With a large number of issues against core, many are closely related or duplicates. This often results in split efforts and isolation; for example, people experiencing a bug post a new issue rather than finding an existing issue with a working patch, which they might be able to contribute to reviewing and getting committed. Or two sets of people work on patches in different issues, one ultimately getting discarded after weeks, months, or years when the other is committed.

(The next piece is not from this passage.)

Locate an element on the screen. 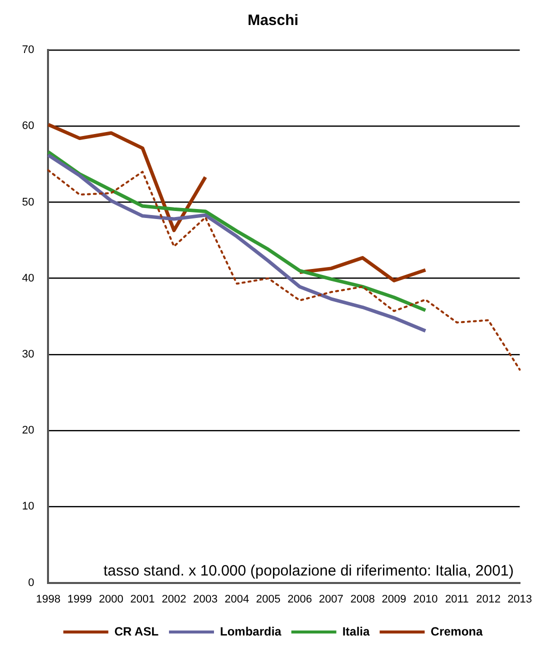 This screenshot has width=550, height=659. legend-label: Cremona is located at coordinates (457, 631).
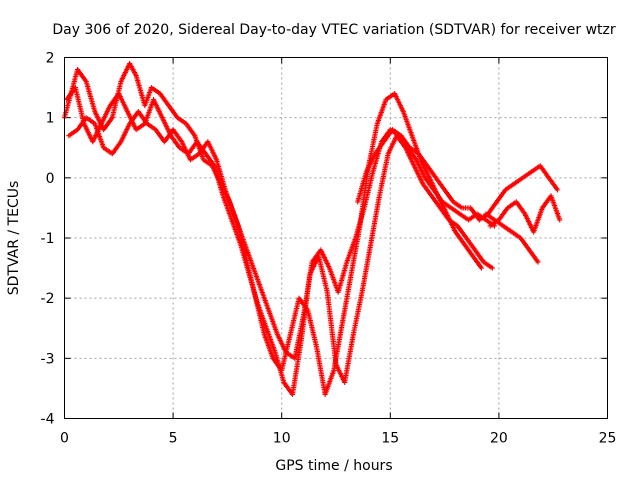 Image resolution: width=640 pixels, height=480 pixels. What do you see at coordinates (174, 439) in the screenshot?
I see `x-tick-label: 5` at bounding box center [174, 439].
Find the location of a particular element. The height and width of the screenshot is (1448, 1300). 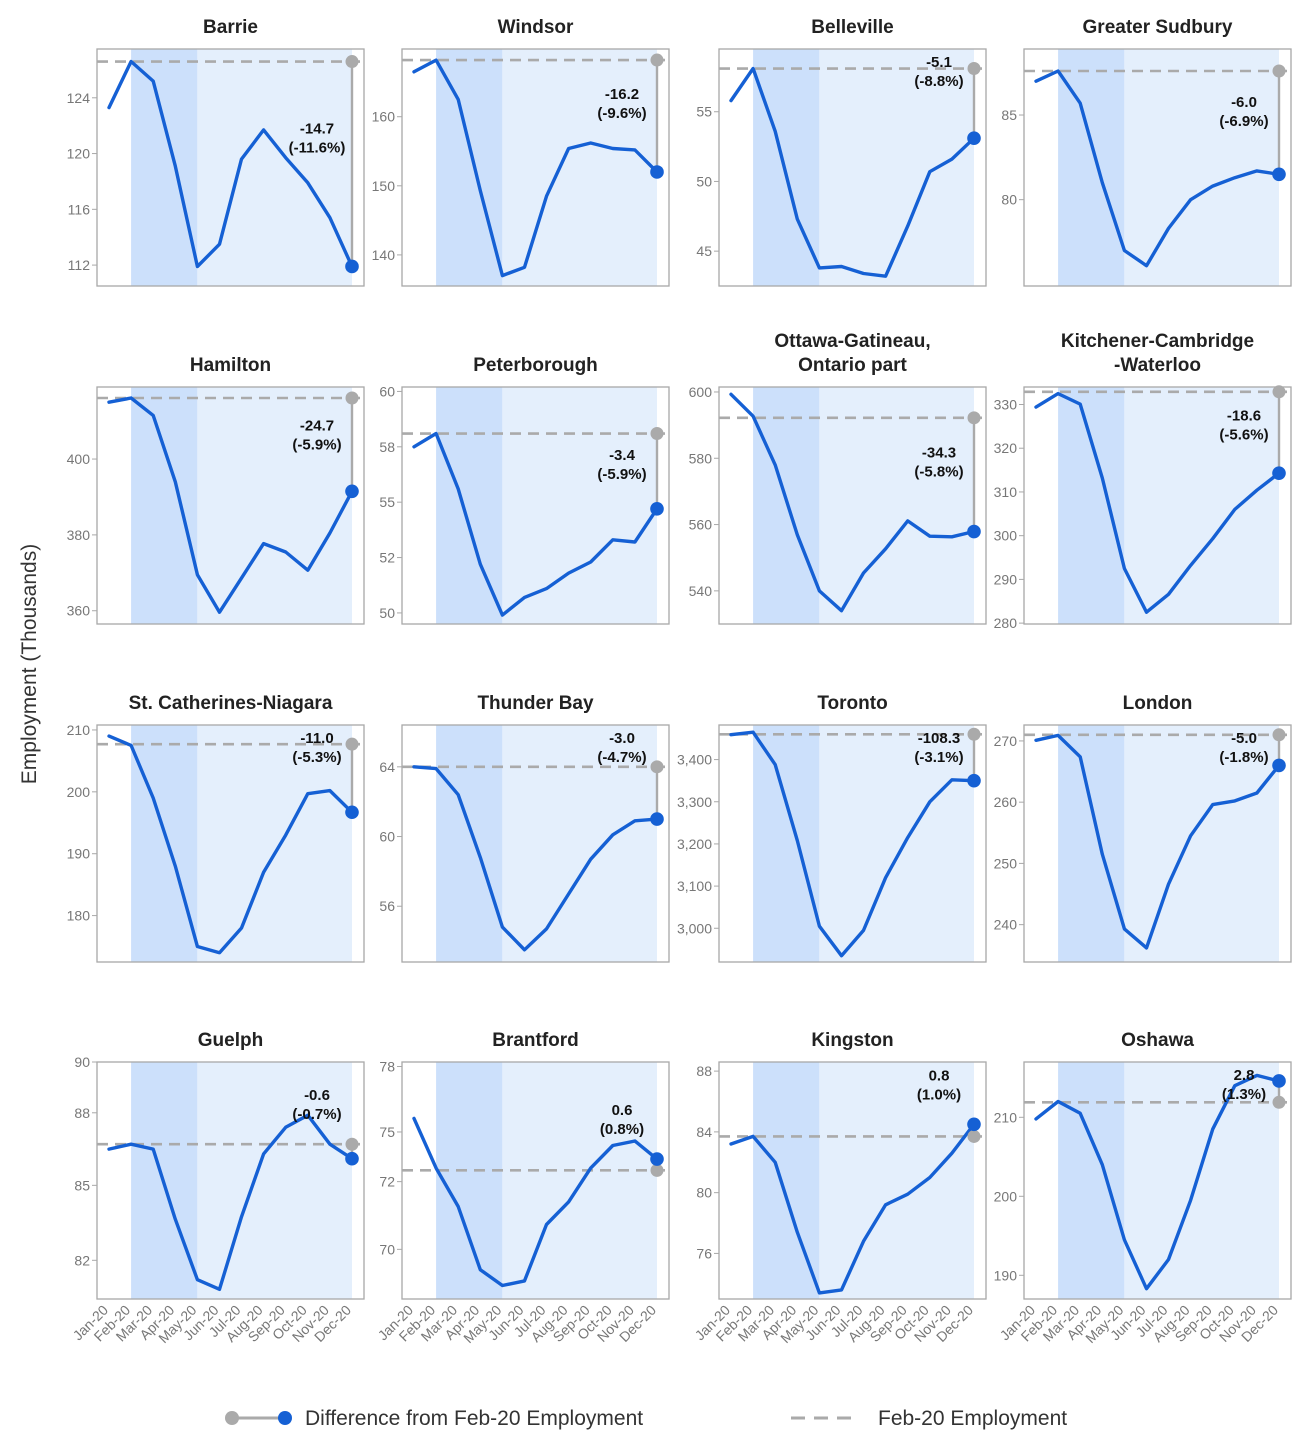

The Drupal community is extremely reluctant to move issues to won't fix/by design/duplicate/outdated. While marking an issue duplicate usually connects it to another active one, the other statuses are a dead end. On the one hand, this makes the issue queue friendlier, where other projects might immediately reply to a bug report or feature request with “won't fix”; on the other, it makes it hard to know what has a viable route to commit and what doesn't.

For example, there are 549 issues marked “postponed, maintainer needs more info.” The oldest was put into that state 10 years and one month ago.

Possible solutions

  • Retesting of “needs review” issues. Many “needs review” issues haven't had a test run in several years.  
  • Show related issues via apachesolr-related content in addition to the current manual links, and display these in a block when viewing issues may enable duplicates to be more quickly identified.
  • When posting a new issue, we could try to find similar issues based on the contents of the form before it is posted, potentially preventing duplicate issues from being posted in the first place.
  • The above and a few other issues are collected under this meta.
  • Develop more precise criteria for invalid issues to be closed (cannot reproduce etc.) and deal with both.
  • Critical and major triage, carried out by core committers, sometimes with subsystem maintainers, effectively reduced the length of both queues (especially as Drupal 8 was nearing release). We could look at reviving this. However, the number of critical issues has remained relatively steady since Drupal 8’s release.
  • Bugsmash has lowered, or at least flattened, the total number of bugs against core, including fixing some very old issues. Could we set up a similar triage initiative for tasks?